[Solved] 6-1 Discussion: Upcoding a Patients Bill
Hello Everyone,
Baylor operates
a network consisting of around twenty inpatient short-term acute care hospitals
in Texas. Medicare covers a significant number of patients served by
Baylor. Thus, Baylor regularly submits
reimbursement claims to Medicare, and Medicare reimburses it on a per-charge
basis. In 2019, Baylor
won an upcoding lawsuit filed in 2017 by a whistle-blower that claimed it
wrongly billed Medicare for more than $61.8 million over seven years (Luthi,
2019). According to Luthi (2019), the whistle-blower claimed that Baylor, led
by its clinical documentation improvement (CDI) program, used higher value
Compilations or comorbidities (CCs) and major compilations or comorbidities
(MCCs) than were justified by actual medical diagnoses to increase its revenues.

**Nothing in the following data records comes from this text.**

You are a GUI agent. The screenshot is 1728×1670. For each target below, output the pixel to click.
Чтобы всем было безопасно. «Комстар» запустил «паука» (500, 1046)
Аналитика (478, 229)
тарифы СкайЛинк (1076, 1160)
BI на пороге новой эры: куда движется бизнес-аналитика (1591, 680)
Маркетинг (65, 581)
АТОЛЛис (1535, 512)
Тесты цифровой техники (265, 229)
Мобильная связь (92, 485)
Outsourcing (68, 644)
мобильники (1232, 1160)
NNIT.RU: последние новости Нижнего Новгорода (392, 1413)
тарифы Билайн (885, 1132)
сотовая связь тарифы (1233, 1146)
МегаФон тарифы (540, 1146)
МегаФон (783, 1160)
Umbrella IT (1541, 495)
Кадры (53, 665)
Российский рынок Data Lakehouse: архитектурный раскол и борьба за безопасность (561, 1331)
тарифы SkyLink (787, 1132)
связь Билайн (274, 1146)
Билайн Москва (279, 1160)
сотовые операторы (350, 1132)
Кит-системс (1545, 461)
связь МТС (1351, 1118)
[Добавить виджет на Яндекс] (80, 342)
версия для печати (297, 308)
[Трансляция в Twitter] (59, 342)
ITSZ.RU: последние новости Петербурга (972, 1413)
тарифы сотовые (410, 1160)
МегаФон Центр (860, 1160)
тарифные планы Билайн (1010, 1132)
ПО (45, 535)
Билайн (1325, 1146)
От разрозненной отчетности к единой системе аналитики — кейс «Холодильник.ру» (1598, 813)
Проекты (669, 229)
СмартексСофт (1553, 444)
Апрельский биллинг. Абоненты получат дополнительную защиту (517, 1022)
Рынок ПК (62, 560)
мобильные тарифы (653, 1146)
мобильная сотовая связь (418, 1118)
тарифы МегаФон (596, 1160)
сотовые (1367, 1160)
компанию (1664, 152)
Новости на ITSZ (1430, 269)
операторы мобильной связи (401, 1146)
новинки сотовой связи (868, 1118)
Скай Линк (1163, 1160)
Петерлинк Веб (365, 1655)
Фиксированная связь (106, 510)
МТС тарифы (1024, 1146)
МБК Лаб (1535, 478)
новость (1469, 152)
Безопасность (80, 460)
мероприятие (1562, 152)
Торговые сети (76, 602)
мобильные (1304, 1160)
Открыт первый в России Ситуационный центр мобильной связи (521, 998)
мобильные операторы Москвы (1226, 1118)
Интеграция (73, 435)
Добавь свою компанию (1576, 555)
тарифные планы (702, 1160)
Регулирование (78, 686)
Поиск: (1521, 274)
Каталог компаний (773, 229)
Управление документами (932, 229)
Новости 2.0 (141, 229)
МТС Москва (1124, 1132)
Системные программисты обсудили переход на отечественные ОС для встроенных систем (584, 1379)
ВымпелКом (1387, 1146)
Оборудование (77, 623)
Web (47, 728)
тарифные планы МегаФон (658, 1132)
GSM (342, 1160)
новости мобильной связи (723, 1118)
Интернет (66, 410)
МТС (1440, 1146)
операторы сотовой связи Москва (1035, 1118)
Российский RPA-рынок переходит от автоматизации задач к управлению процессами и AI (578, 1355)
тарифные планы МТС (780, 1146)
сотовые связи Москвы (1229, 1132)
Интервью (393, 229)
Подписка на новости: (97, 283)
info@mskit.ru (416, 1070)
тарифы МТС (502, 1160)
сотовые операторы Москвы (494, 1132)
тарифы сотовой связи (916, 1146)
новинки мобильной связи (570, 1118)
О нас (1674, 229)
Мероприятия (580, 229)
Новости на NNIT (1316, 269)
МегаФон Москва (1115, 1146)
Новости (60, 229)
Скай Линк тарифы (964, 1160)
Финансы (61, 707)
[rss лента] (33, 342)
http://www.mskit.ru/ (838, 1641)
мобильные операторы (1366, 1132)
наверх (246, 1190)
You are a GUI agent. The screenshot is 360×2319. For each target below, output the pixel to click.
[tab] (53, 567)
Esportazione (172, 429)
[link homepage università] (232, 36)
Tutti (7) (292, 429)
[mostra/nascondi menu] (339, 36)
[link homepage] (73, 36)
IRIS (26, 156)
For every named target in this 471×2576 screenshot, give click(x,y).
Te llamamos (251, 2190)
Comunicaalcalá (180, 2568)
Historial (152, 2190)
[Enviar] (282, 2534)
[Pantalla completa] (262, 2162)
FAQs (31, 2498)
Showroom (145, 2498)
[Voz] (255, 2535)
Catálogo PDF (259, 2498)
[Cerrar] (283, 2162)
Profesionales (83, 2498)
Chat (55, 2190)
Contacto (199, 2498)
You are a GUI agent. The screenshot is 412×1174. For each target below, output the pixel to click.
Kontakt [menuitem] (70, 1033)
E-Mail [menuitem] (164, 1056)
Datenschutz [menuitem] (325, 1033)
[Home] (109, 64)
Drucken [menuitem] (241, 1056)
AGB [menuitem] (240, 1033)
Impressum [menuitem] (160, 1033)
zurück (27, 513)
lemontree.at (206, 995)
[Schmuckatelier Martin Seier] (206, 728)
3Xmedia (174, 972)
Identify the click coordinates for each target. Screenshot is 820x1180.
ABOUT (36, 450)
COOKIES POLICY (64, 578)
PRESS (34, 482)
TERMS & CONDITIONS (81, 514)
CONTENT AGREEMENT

Ideally, the whistle-blower claimed that Baylor trained its physicians and CDI
employees to upcode MCCs by focusing on Keywords, emphasizing that they use
specific terms to increase their performance pay. The whistle-blower also
claimed that Baylor pressured physicians to alter their original diagnosis by
providing documents and asking them to change or specify the diagnosis if they
did not include MCCs and CCs. It further claimed that the care provider offered
unnecessary treatment to code high-value MCCs.